= Sanctions against Fiji =

Economic sanctions, 2006–2014

A series of economic sanctions against Fiji were made in response to the 2006 Fijian coup d'état. The sanctions began in 2006 and ended after elections were held in 2014. (Note: New Zealand lifted some sanctions in 2013.)

Fiji was suspended from the Commonwealth of Nations and the Pacific Islands Forum in 2009, but rejoined in 2014.

==Countries that sanctioned Fiji==

| Country | Reference(s) |
|---|---|
| Australia |  |
| France |  |
| New Zealand |  |
| Samoa |  |
| United States |  |

==Opposition to sanctions==
The Government of Fiji actively opposed sanctions, as did several other countries, including China, India and Russia. These countries expanded their ties with Fiji after the coup.

==Public opinion==
===Australia===
A 2010 Lowy Institute poll showed that 56% of Australians supported retaining the limited travel restrictions against Fiji, 24% opposed all sanctions and wanted normalisation, 16% supported more sanctions and 4% were unsure.

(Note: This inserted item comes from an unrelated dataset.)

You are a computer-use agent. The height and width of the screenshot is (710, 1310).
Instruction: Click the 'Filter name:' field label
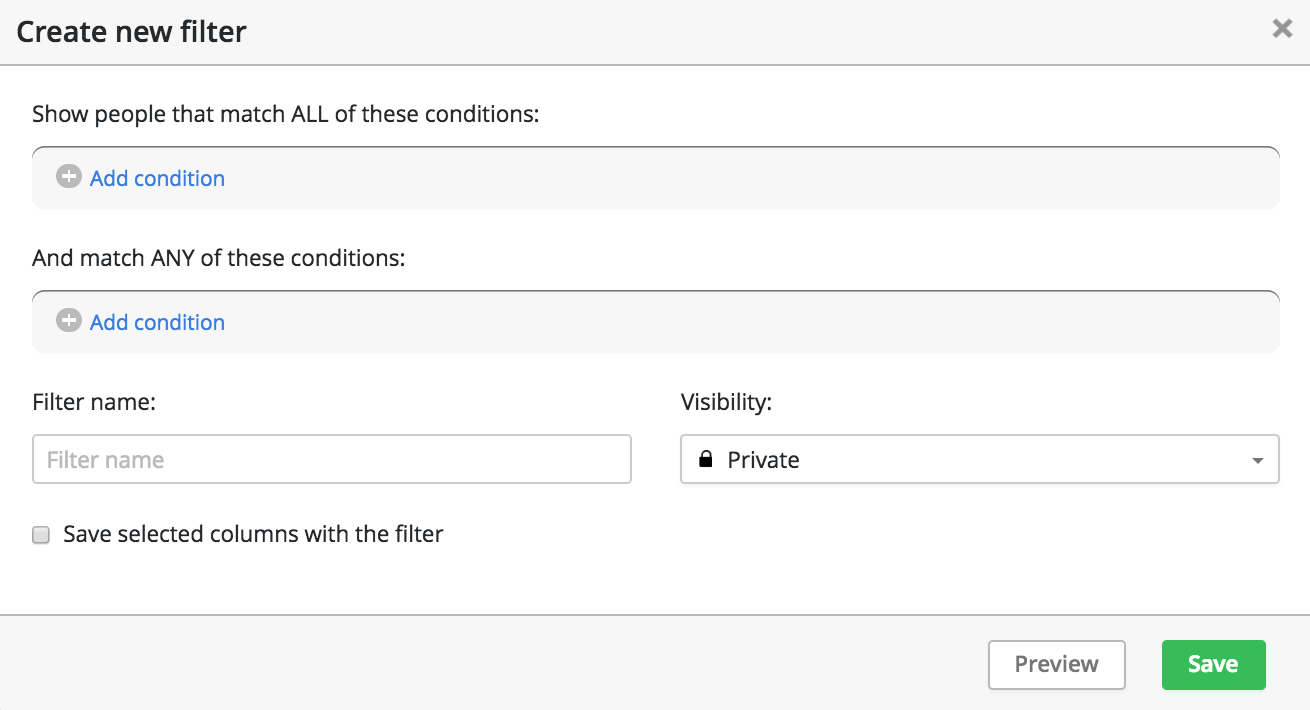[94, 402]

In 2012, another Lowy Institute poll showed that 79% of Australians supported restarting dialogue with Fiji (28% "strongly in favour" and 51% were "somewhat in favour"), 17% opposed restarting dialogue (11% "somewhat against" and 6% "strongly against") and 4% were unsure.

===Fiji===
A Lowy Institute poll conducted in Fiji under the direction of Jenny Hayward-Jones showed that 66% of people in Fiji approved of Prime Minister Commodore Frank Bainimarama. Per ethnic group, he was approved of by 75% of Indo-Fijians and 60% of iTaukei (Indigenous Fijians). This meant that Bainimarama was three times more popular among Fijians than Julia Gillard was among Australians. 79% of Fijians also disapproved of the suspension of Fiji from the Pacific Islands Forum and the Commonwealth of Nations. The survey was disputed by some, however, including national secretary of the Fiji Trade Union Congress, Felix Anthony.